3.1. What is endianness?
1. Endianness: Discuss storage order in bytes. The char type does not discuss order, because the data of the char type only occupies one byte.
2. Big endian byte order storage: store a dataThe content of the low-order byte is stored at the high address, put this data intoThe content of the high-order byte is stored at the low address.
3. Little endian byte order storage: store a dataThe content of the low-order byte is stored at the low address, put this data intoThe content of the high-order byte is stored at the high address。
For example, store a number 0x11223344 in a variable of type int:
3.2. Test whether the current machine is big endian or little endian?
Create an integer variable a and assign 1 to a. The memory will open up a continuous 4-byte space for variable a and store 1. If the machine is little endian, then when reading the lowest byte of variable a, the value read should be 1, otherwise the machine is big endian.
Why does the address a of type (int*) need to be forced to type (char*)?
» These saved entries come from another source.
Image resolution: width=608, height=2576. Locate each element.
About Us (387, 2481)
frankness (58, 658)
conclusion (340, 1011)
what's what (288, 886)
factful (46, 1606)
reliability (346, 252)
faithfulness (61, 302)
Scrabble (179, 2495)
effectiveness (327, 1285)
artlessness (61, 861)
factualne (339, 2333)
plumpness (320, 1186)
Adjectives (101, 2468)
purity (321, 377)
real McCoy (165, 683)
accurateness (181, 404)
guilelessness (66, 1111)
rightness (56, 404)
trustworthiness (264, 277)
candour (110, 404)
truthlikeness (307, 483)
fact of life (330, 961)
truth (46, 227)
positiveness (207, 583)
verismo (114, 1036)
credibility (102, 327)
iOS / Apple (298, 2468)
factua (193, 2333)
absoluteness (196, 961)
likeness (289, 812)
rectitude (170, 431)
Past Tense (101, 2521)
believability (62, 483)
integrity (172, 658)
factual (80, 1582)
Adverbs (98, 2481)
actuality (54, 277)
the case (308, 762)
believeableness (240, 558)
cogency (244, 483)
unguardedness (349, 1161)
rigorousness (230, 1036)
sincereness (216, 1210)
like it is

Dereference the address of type (int*) and The size of the object accessed by this address is 4 bytes;
Dereferences the (char*) type address, and the size of the object accessed by this address is 1 byte;
And we only need to check whether the first byte pointed to by the address of variable a is 1. We do not access the next 3 bytes of data, so we force the (int*) type of address a to (char*) type.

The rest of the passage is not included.